**TO DO:** Return the stretch of the comment thread below that starts at "Thank you as" and ends at "donchyano, we weren’t.", copied word for word.

**EXTRACT:**
───

Zelenskyy also went to Türkiye for a lil’ kibbitzing with Erdoğan. I’m sure it was all super chill, no drama, just vibes.
Thank you as always, Adam.
Draco7
I read an interesting article in Georgia Today (website) by former US Ambassador to Russia Michael McFaul in which he discusses his perception of Ukraine’s future role in a (more) unified Europe. I found it interesting, and hope that I can insert the link in a way that doesn’t garbage up the interface. Here goes:
Article
The site also has a number of other interesting pieces regarding relations between Georgia and Ukraine and their future.
Chetan Murthy
@Draco7: I think it was Adam who recounted how in Iraq, Georgia sent troops to help us. And then the day came when RU invaded Georgia, and the US and Georgians arranged for their troops to transit back to Georgia. And it was a difficult moment, b/c the Georgians (either implicitly or explicitly) wanted to know: “we’ve been here for you; are you going to be here for us?” And donchyano, we weren’t.
Reading the interview with McFaul, it’s a little heartbreaking, remembering that.
Adam L Silverman
@Chetan Murthy: My second worst day in Iraq. The first one was on 23 JUN 2008.

───

**RAW DATA:**

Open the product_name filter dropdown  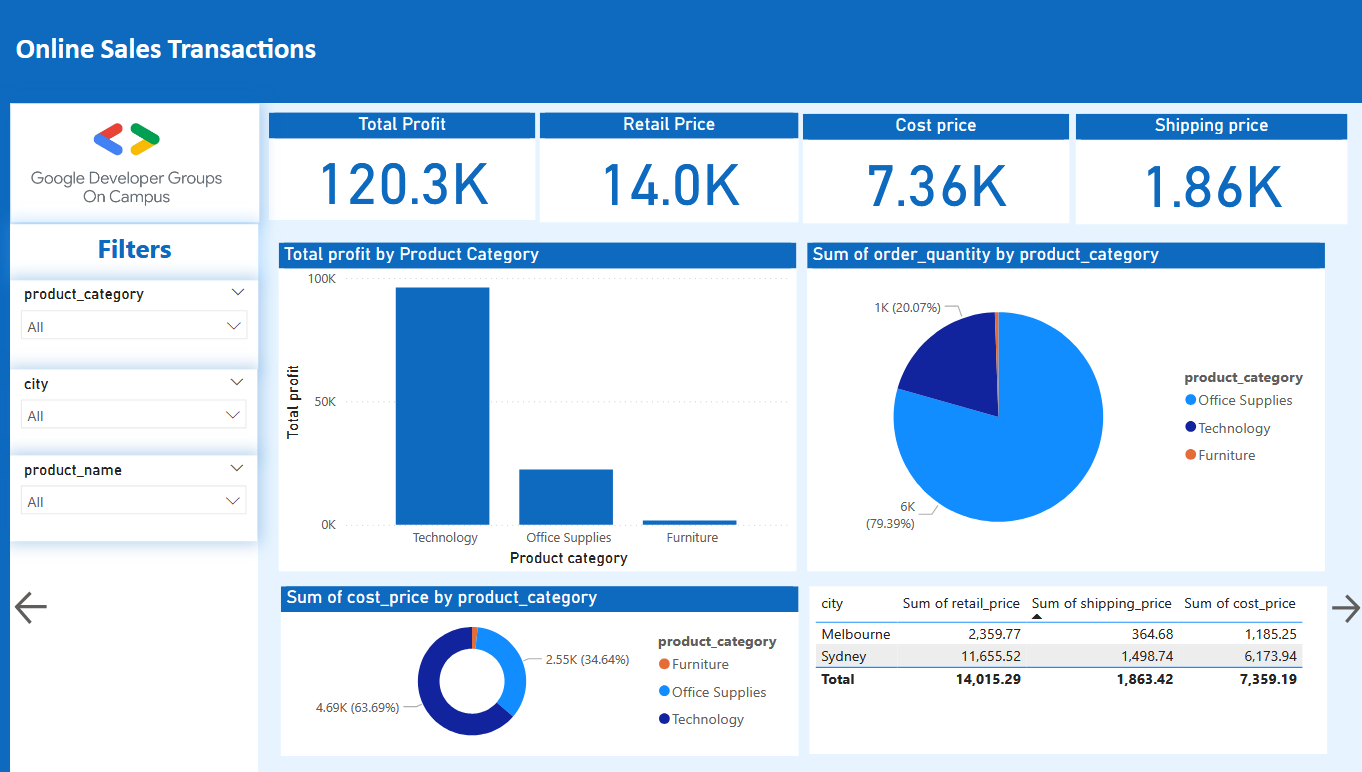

───

**THE ANSWER:**
Thank you as always, Adam.
Draco7
I read an interesting article in Georgia Today (website) by former US Ambassador to Russia Michael McFaul in which he discusses his perception of Ukraine’s future role in a (more) unified Europe. I found it interesting, and hope that I can insert the link in a way that doesn’t garbage up the interface. Here goes:
Article
The site also has a number of other interesting pieces regarding relations between Georgia and Ukraine and their future.
Chetan Murthy
@Draco7: I think it was Adam who recounted how in Iraq, Georgia sent troops to help us. And then the day came when RU invaded Georgia, and the US and Georgians arranged for their troops to transit back to Georgia. And it was a difficult moment, b/c the Georgians (either implicitly or explicitly) wanted to know: “we’ve been here for you; are you going to be here for us?” And donchyano, we weren’t.